Screenings averaged under three minutes per student, allowing full grade levels to move through without disrupting academic blocks or causing long wait times. Teachers noticed the difference immediately: students were in and out before a lesson could lose momentum.


These modernized tools align with recommendations from the American Association for Pediatric Ophthalmology & Strabismus (AAPOS) and the American Academy of Pediatrics (AAP), both of which emphasize standardized, developmentally appropriate screening methods.


From Overwhelmed to Empowered

Maria Alvarez, the campus nurse, shared how dramatically the process changed her workflow:

“I’ve never seen screenings move this efficiently. We completed over 600 in one day—usually that takes me an entire week. Good-Lite handled the workflow and data, and I finally had time to focus on actual nursing instead of paperwork.” She emphasized that the biggest improvement wasn’t just speed—it was equity and consistency. “Every child was screened the exact same way. No memorized charts, no interpretation differences. For a campus where many families don’t have regular access to eye care, that level of standardization is huge.”

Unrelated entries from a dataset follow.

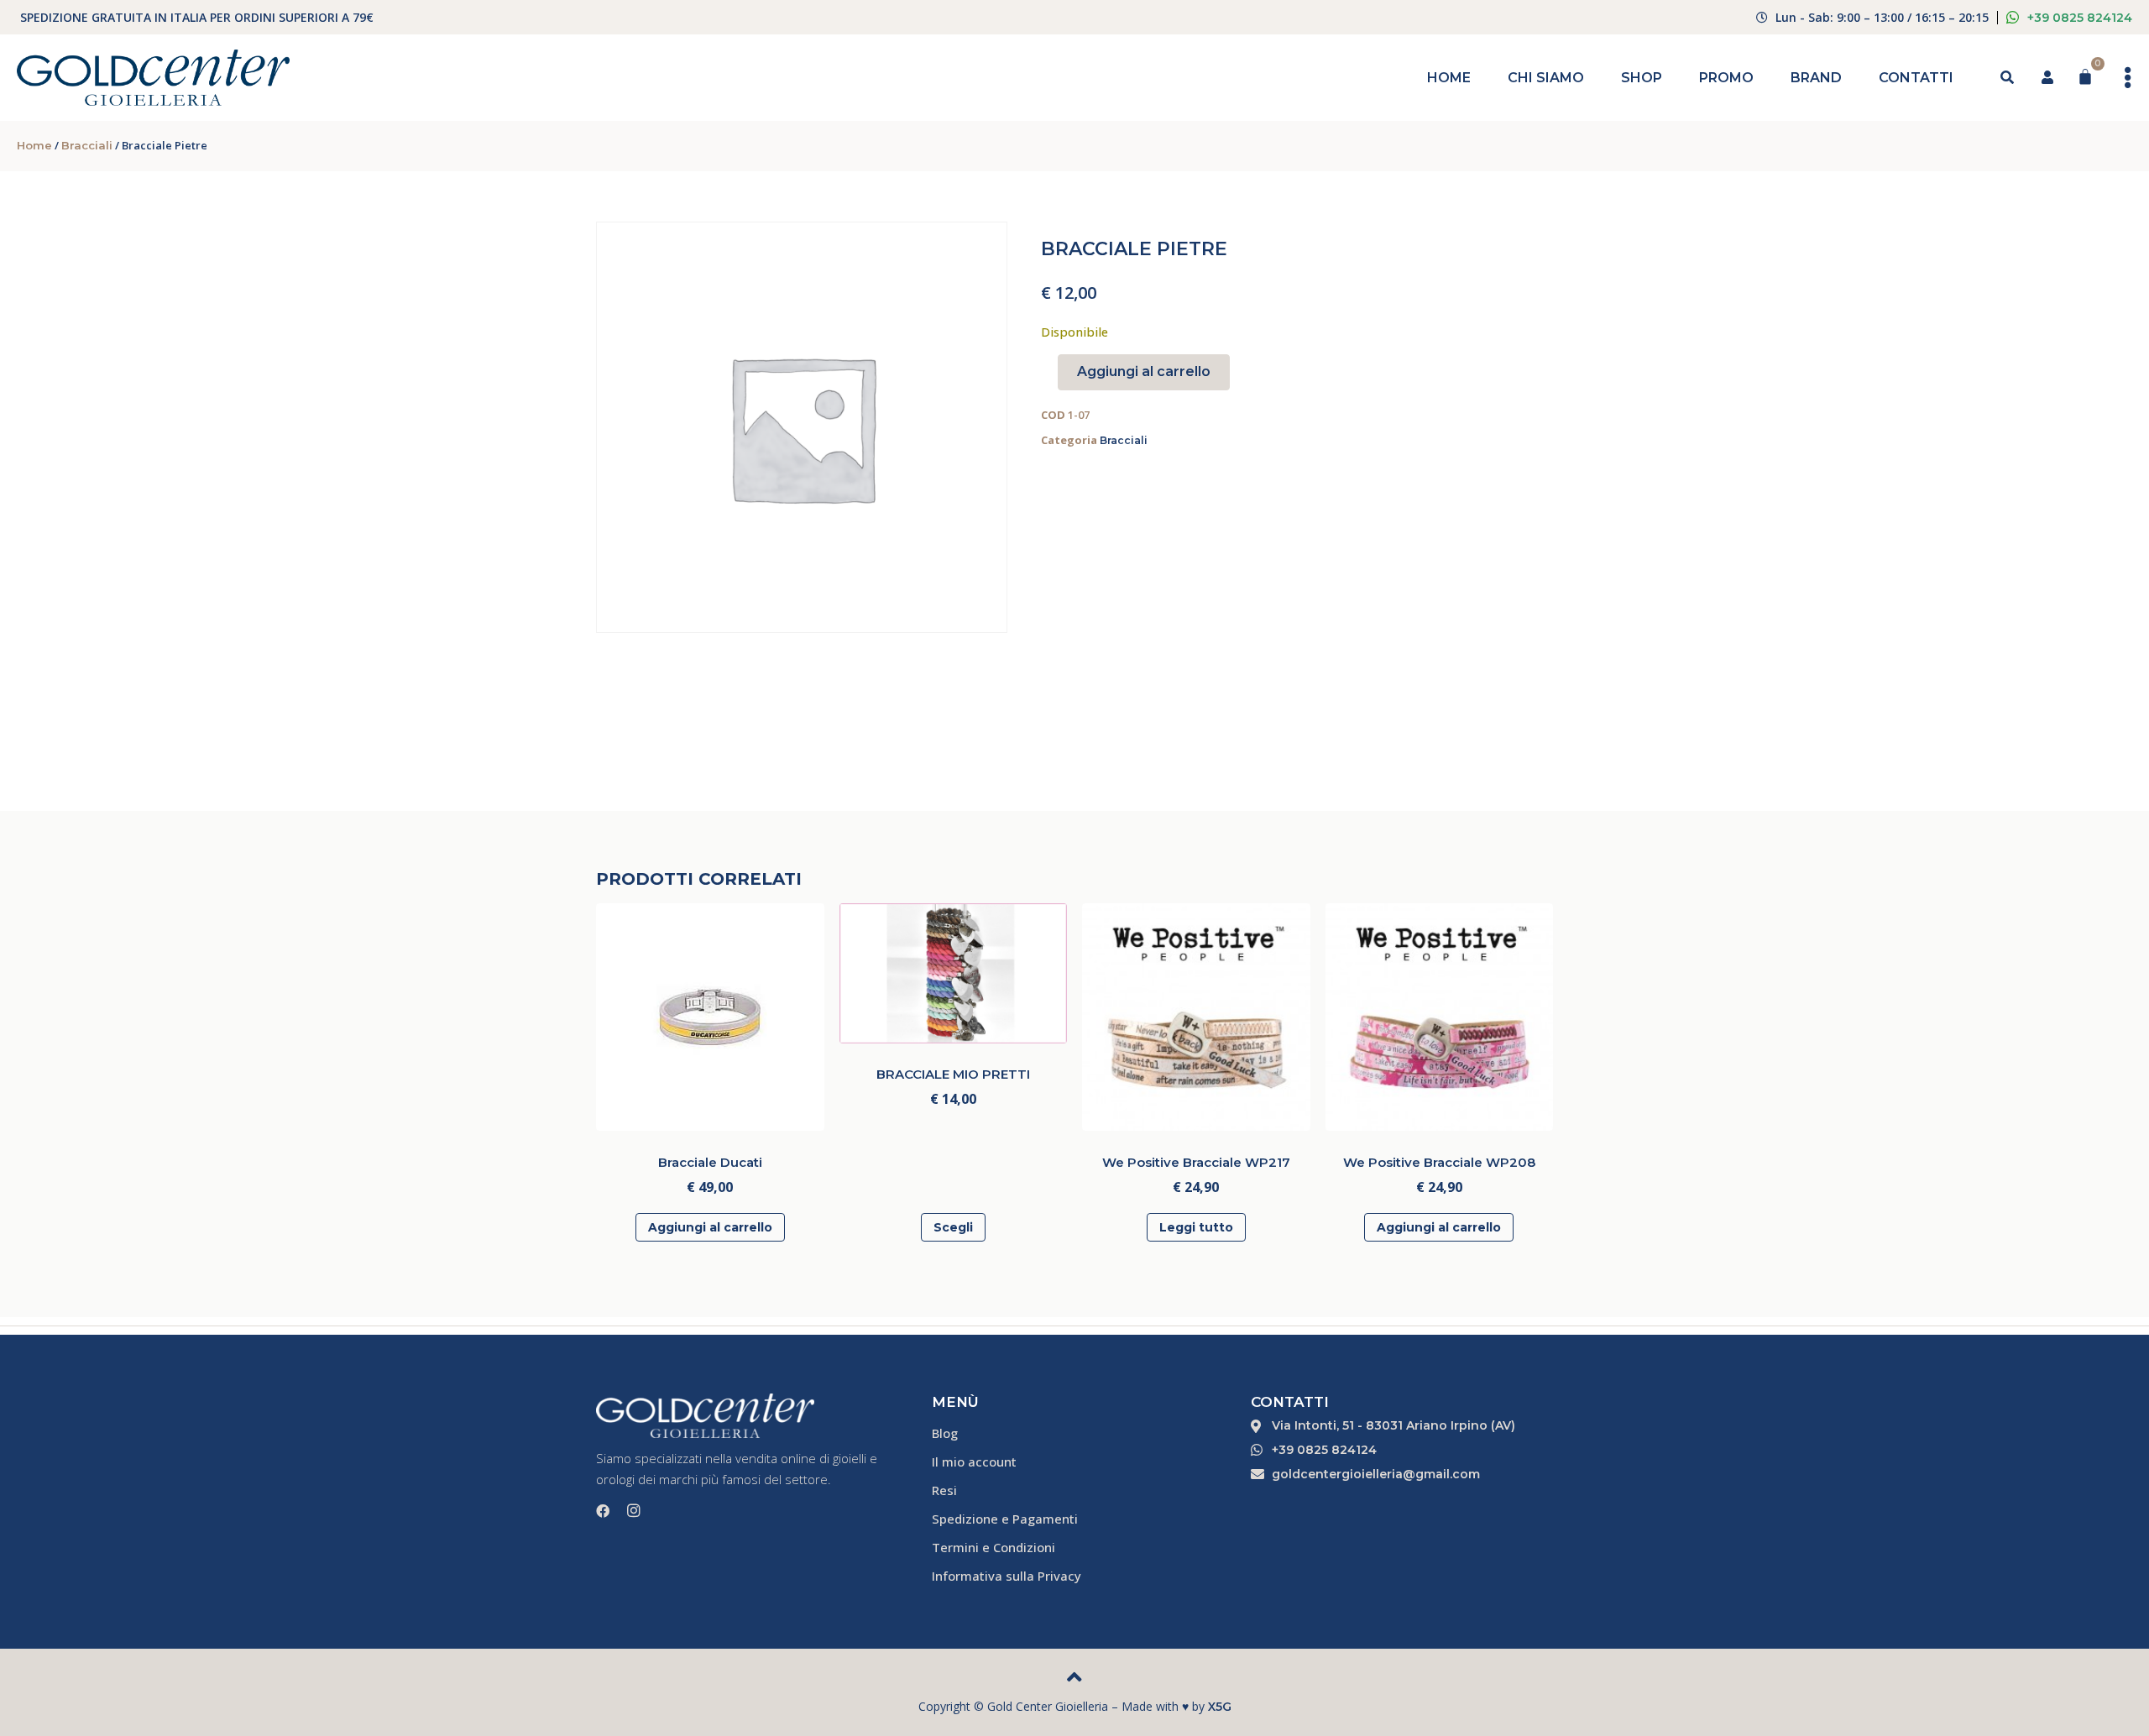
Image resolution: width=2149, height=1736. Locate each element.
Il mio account (974, 1461)
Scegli (953, 1227)
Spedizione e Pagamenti (1005, 1518)
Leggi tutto (1196, 1227)
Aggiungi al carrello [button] (710, 1227)
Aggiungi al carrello (1143, 371)
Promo (1726, 78)
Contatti (1916, 78)
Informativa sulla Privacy (1006, 1575)
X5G (1219, 1706)
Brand (1816, 78)
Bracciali (86, 145)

Her comments echo national data showing that up to 1 in 4 children has an untreated vision issue, according to the CDC Vision Health Initiative.

Dallas screening

Why It Matters

For schools serving historically underserved communities, undetected vision issues can quietly and powerfully affect:

  • Reading fluency
  • Classroom behavior
  • Self-confidence
  • Academic performance
  • Athletic participation

Modernizing the screening process allowed the campus to:

  • Protect instructional time
  • Reduce nurse workload
  • Eliminate manual data entry
  • Improve accuracy and standardization
  • Accelerate family communication and follow-up care

The approach mirrors guidance from the National Center for Children’s Vision and Eye Health, which encourages digital data capture, standardization, and better referral pathways. By the end of the day, students were learning again, families had clear results, and the campus had met compliance with far less stress.

A Model Other Campuses Can Follow

The success of this Dallas campus is already prompting interest from other schools seeking to improve efficiency and close gaps in vision care. The lesson was clear: with the right tools and resourcing, campuses can deliver high-quality, equitable screenings at scale—without sacrificing learning time or overburdening staff.


Good-Lite Digital’s approach proved that modernization isn’t just about technology; it’s about creating real-world capacity for campuses committed to serving every student well.